Psycholog Guy Winch na łamach „Scientific American” podkreślił, że strata pupila pozostawia po sobie dotkliwą pustkę ze względu na obowiązki, które wiążą się z opieką nad zwierzęciem i wpływają na codzienny harmonogram dnia. To nagły brak codziennych spacerów w przypadku psów, wczesnych pobudek w celu nakarmienia kocich towarzyszy, wielu zabaw, miękkości futerka czy odgłosów, które wydawało zwierzę. Utrata stałych elementów codzienności może wiązać się z poczuciem bezcelowości i zagubienia.

Między ludźmi i zwierzętami nie pojawiają się różnice światopoglądowe oraz konflikty na ich podłożu. Jeśli zachowanie zwierzęcia okazuje się irytujące (drapanie kanapy czy pogryzienie dywanu), nie wynika ono ze złośliwości i nie wiąże się z długotrwałymi negatywnymi emocjami – przepraszające spojrzenie psich czy kocich oczu prowadzi raczej do zapomnienia o incydencie.

Jak pisze doktor Roeske: „Wśród badaczy zajmujących się relacjami między ludźmi i zwierzętami towarzyszącymi nie jest nowością teza, że przywiązanie do zwierząt niekiedy przekracza przywiązanie do ludzi, a relacja intymna ze zwierzęciem może być silniejsza niż z członkiem rodziny. Subiektywne poczucie większego żalu po śmierci zwierzęcia niż członka rodziny wydaje się naturalną konsekwencją tego zjawiska”.
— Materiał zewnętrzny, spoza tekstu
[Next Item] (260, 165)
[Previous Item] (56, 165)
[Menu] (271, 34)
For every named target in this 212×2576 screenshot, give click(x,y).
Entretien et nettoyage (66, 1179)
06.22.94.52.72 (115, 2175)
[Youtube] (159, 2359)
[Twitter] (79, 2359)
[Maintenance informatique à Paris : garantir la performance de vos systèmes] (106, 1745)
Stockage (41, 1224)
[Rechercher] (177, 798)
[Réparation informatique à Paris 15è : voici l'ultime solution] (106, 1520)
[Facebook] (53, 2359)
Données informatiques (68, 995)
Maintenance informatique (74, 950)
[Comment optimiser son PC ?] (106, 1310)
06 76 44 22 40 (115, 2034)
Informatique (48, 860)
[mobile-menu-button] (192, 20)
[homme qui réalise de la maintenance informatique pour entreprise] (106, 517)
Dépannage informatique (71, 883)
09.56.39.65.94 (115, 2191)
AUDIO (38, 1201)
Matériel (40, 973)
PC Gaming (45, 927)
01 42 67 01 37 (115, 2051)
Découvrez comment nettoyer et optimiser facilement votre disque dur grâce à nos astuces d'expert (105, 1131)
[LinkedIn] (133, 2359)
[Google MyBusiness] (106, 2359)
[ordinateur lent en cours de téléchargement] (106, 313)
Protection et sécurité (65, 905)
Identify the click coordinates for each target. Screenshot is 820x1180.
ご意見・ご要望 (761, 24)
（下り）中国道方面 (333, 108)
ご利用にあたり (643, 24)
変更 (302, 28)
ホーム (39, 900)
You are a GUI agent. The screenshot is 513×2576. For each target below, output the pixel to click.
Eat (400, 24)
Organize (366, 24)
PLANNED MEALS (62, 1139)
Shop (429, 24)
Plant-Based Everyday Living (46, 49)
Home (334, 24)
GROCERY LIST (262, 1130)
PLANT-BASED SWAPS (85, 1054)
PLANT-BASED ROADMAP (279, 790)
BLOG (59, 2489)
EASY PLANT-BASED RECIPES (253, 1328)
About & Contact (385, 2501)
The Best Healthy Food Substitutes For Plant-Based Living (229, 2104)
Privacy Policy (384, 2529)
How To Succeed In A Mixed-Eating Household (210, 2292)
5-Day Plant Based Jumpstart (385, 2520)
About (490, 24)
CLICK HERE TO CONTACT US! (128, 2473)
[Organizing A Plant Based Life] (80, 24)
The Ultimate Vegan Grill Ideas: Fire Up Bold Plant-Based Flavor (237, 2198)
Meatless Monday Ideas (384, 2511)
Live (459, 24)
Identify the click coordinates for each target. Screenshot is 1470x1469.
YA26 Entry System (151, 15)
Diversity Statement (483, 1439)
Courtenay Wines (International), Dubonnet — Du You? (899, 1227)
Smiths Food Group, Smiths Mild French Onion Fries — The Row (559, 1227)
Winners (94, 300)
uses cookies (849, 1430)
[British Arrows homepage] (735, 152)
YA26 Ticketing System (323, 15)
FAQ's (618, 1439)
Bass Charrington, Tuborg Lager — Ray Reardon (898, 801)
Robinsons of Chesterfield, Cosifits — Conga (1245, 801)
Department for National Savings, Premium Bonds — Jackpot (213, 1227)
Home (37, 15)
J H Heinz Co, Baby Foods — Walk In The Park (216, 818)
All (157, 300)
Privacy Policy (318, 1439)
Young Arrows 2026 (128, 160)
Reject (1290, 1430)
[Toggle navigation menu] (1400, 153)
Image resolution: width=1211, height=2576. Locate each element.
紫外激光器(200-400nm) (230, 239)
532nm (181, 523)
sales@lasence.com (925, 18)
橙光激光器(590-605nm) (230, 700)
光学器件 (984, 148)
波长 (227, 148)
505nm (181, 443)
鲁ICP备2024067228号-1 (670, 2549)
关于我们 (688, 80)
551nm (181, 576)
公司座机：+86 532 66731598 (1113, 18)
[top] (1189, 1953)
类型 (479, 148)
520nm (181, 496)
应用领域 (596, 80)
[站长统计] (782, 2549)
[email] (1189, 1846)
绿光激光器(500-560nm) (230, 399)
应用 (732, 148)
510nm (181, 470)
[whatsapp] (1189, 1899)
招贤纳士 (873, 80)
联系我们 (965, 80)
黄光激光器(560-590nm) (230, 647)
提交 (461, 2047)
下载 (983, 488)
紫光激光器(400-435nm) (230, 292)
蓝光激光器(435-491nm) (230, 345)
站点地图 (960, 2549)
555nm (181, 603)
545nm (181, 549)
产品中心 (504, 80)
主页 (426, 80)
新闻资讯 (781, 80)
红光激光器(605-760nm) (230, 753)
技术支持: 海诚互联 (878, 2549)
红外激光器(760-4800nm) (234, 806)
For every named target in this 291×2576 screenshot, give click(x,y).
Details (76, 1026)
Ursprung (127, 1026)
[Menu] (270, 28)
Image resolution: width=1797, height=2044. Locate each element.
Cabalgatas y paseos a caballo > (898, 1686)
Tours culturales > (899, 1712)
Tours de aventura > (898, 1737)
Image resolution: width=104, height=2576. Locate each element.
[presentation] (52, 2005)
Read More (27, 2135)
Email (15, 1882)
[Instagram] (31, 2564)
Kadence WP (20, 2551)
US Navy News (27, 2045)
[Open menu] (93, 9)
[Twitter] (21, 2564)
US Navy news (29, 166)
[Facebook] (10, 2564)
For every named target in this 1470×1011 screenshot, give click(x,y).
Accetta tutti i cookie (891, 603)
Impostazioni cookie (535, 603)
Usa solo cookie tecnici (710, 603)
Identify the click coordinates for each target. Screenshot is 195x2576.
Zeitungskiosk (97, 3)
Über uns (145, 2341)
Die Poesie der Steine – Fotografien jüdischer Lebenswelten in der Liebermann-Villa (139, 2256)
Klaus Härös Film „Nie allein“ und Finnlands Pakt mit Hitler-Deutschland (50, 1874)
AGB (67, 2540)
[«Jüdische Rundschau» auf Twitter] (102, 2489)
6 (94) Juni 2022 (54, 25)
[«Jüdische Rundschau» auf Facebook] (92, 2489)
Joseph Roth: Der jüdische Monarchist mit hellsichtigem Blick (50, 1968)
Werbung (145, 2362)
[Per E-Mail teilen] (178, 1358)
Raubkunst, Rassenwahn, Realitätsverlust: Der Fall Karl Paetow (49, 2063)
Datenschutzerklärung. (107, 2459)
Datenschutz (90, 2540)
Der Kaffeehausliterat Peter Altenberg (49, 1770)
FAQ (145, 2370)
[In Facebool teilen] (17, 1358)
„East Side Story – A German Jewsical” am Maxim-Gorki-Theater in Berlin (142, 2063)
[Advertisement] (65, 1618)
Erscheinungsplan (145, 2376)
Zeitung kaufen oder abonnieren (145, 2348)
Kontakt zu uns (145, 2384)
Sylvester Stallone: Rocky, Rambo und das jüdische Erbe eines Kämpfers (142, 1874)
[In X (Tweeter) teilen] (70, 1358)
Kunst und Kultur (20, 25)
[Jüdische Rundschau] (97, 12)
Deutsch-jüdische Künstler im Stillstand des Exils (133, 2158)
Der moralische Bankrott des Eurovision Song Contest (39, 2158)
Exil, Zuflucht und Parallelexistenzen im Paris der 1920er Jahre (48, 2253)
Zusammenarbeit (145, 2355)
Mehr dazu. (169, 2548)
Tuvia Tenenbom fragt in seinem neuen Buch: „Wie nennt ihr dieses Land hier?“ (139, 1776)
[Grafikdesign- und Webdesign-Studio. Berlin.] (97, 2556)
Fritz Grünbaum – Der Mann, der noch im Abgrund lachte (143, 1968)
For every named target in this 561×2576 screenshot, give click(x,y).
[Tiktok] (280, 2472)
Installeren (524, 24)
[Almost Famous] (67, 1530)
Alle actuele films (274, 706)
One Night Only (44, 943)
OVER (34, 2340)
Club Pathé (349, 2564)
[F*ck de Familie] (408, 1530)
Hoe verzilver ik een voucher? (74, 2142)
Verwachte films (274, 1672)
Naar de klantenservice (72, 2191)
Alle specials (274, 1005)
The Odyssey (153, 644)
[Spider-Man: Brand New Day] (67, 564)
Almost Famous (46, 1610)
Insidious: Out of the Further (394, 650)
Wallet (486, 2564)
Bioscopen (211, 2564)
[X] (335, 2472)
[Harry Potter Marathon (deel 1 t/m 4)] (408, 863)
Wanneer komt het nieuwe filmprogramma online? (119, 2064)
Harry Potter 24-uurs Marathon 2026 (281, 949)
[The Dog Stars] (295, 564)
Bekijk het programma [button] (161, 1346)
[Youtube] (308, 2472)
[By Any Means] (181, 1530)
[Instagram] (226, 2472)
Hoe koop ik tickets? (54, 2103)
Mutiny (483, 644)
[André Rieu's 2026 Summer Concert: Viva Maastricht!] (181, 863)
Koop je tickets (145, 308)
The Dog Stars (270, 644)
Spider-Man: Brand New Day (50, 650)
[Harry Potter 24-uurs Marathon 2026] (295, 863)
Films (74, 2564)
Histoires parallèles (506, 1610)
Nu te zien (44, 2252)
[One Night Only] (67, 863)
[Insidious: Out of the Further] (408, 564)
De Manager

Towarzystwo zwierząt wielokrotnie wiąże się z poczuciem bezwarunkowej akceptacji i obdarzania uczuciem, a tworzone z pupilami więzi nie opierają się na konkurencji czy zazdrości. Do zwierząt z wzajemnością się za to przywiązujemy.

 

Emocje towarzyszące stracie – masz do nich prawo

 

W badaniach doktor Małgorzaty Roesler, w których rozmawiała z pogrążonymi w żałobie opiekunami zwierząt, okres żałoby określany bywał przez nich jako „horror” i „trauma”. Uczucia towarzyszące żałobie wskazywane przez ankietowanych najczęściej to: rozpacz, żal, szok, poczucie winy, poczucie pustki i tęsknota, chwilowe stłumienie emocji, aż po przypadki depresji. Nieliczne emocje o charakterze pozytywnym wiązały się ze śmiercią zwierząt doświadczonych przez dłuższą i ciężką chorobę oraz uczuciem ulgi, że zwierzę przestało cierpieć.

„Śmierć, zwłaszcza ta niespodziewana, która dotyka młode i zdrowe zwierzę, wywołuje przede wszystkim uczucie szoku. Reakcja ta wprowadzić może opiekuna w poczucie odrealnienia. Zdarzenia wydają się w luźny i przypadkowy sposób sytuować na linii czasowej, jawią się jako nierzeczywiste i trudne do połączenia związkiem przyczynowo-skutkowym” – tłumaczy badaczka.

Wśród najczęstszych reakcji opiekunów na śmierć zwierzęcia w początkowym etapie żałoby wymienione zostały rozpacz, żal, stłumienie emocji oraz poczucie winy. Wynikać może ono z obaw, że śmierć nastąpiła w wyniku zaniedbań opiekuna lub błędnych decyzji w procesie leczenia zwierzęcia. 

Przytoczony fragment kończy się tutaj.